SNF: The best thing? When you see a smile on a patient’s face — when she tells you, “I feel I’m at home here.” You know? So important! Or when women from far away come here, just to receive a shot, or something simple. I will ask them: “Why should you come here? Don’t you have a clinic there?” And they will say: “No, no. Here, I feel relaxed, I feel peaceful.” That is so important for us.

ONE: And you treat people of all different faiths?

SNF: We don’t ask them. Our mission here is for everyone. If you go to a hospital, sometimes they will include “religion” in your file. We don’t have that kind of stuff here — just the name and the age and what we need to know.

ONE: What do you think people in America should know about the situation here?

SNF: I was in America and I know, as a people, they are very kind and sensitive to others. But maybe they need to know we have different cultures. Different thinking, we can say. We are here, living with different faiths, like Muslim, Christian, whatever. But we are here as one family.

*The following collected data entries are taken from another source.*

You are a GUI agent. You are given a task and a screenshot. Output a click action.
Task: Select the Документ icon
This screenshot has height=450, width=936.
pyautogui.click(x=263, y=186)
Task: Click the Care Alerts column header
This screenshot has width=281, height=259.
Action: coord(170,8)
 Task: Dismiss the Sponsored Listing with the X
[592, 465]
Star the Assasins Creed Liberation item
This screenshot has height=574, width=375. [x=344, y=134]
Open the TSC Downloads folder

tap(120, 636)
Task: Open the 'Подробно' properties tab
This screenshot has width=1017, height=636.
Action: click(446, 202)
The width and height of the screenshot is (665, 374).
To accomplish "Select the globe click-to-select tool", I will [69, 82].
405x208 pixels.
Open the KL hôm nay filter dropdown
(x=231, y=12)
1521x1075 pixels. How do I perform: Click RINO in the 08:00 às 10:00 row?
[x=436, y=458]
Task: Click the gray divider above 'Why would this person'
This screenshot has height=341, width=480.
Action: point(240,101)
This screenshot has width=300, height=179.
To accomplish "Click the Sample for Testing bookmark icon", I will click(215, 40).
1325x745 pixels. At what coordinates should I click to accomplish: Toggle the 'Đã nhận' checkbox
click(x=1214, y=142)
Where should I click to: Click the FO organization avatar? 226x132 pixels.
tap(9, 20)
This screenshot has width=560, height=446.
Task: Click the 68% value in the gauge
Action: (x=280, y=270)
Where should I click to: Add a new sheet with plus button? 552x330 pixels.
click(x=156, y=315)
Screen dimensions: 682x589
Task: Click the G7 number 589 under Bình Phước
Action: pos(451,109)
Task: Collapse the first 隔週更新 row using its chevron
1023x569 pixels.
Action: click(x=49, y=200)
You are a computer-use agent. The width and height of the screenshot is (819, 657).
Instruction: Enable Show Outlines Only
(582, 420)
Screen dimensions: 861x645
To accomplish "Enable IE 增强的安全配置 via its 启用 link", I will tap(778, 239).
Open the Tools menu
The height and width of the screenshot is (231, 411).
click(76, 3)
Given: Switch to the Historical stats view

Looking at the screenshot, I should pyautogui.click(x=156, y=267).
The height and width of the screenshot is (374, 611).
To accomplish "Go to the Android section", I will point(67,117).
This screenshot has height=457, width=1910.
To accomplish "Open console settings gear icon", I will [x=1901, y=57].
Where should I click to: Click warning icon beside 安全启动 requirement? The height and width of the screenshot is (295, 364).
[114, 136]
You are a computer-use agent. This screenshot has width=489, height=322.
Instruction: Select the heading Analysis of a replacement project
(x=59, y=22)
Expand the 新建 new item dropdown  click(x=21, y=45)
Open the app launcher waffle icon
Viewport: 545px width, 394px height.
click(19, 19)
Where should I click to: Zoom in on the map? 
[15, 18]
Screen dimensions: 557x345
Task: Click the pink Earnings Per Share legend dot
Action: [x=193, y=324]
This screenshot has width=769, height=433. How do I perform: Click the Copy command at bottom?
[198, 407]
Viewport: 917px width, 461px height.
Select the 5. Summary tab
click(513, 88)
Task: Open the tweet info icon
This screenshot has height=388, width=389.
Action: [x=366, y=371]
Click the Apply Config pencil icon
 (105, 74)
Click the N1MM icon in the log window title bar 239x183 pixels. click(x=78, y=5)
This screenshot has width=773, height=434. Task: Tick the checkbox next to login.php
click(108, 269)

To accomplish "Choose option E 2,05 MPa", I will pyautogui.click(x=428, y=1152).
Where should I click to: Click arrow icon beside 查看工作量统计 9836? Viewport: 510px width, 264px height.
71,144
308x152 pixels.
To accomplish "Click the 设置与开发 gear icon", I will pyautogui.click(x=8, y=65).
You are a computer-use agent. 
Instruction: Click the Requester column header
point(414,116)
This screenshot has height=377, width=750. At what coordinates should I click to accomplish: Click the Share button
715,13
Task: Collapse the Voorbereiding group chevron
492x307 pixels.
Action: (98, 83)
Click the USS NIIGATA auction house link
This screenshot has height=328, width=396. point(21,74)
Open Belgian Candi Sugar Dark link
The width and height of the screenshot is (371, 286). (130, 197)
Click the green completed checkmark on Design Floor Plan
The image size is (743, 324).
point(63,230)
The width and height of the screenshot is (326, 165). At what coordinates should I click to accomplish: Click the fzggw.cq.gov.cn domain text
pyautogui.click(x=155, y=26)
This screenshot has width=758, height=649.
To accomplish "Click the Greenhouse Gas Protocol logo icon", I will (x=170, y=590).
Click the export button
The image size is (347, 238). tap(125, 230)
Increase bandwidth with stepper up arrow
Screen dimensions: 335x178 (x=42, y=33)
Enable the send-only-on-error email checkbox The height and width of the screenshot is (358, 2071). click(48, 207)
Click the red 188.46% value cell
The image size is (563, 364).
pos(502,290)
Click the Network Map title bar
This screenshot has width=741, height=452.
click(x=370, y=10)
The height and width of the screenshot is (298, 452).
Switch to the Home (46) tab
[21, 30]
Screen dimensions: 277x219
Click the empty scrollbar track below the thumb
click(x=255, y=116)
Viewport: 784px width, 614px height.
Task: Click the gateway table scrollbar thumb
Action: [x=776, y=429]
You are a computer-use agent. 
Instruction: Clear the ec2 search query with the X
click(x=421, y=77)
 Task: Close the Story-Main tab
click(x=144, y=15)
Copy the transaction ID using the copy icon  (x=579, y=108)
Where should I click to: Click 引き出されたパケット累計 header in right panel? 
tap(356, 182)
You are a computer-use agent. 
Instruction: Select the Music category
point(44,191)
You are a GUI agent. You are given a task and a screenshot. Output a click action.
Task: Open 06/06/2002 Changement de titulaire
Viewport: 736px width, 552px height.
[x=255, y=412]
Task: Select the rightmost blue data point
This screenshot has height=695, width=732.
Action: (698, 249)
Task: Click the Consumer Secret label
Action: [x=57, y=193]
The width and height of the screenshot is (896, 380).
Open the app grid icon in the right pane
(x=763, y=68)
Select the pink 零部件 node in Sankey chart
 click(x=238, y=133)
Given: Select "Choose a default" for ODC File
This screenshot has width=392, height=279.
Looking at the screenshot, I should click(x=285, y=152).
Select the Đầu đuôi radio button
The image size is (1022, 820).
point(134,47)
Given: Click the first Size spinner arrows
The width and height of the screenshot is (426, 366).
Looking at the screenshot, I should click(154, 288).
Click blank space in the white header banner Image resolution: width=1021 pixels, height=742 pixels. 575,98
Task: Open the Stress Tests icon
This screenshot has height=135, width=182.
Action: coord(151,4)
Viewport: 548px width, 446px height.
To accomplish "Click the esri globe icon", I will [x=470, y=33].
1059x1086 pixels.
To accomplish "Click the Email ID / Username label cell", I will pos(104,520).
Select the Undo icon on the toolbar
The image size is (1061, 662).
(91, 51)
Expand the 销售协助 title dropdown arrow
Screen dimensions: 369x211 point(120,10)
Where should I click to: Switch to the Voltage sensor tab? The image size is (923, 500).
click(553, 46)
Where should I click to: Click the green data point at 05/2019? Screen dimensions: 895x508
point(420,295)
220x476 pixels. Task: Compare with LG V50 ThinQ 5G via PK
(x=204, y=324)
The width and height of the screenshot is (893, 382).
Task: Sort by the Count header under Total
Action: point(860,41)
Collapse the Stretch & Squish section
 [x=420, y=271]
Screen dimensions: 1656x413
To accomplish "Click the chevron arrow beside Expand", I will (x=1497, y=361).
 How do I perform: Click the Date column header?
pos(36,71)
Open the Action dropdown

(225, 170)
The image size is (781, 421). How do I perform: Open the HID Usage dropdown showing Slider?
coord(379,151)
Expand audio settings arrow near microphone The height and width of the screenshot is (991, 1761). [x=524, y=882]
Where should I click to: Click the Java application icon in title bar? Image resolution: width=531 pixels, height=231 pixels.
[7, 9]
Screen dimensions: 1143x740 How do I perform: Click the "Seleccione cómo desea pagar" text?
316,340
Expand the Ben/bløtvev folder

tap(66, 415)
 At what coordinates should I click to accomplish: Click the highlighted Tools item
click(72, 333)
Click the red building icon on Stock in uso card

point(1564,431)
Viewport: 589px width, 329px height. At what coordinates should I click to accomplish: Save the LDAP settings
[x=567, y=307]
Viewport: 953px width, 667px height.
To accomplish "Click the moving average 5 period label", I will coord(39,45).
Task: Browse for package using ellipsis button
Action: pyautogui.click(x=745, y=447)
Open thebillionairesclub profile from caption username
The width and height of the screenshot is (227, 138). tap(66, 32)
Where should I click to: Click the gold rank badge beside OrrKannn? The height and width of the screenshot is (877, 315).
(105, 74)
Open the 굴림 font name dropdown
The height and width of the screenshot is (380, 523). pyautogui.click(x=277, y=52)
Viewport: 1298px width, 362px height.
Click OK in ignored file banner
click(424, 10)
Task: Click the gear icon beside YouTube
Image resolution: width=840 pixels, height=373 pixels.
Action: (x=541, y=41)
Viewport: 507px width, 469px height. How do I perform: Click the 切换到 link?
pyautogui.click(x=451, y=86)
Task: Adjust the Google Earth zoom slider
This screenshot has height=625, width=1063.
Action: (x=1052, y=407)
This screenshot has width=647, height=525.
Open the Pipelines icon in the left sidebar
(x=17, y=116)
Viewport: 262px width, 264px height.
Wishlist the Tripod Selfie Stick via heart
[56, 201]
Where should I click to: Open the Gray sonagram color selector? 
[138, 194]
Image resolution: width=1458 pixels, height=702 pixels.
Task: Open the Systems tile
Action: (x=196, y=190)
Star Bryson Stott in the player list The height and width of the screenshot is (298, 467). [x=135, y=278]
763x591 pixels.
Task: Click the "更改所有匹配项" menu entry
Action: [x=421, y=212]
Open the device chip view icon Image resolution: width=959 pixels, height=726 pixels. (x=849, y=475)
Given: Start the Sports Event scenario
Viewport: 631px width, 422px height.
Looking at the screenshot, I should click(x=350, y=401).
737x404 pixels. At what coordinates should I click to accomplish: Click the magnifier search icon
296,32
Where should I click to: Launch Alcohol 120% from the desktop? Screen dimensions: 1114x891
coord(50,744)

ONE: If you could say something to people in America about the situation of refugees, what would you say to them?

SNF: It is a difficult question. I have something in my heart, but I don’t know how to say it, even in Arabic.

[Sister Nahla pauses, then adds:] Let us live in peace, please. Let us live in peace, because we need it.

Indeed, we do. And we are grateful for the heroic efforts of people such as Sister Nahla who are trying to bring healing and peace to a world wounded by war.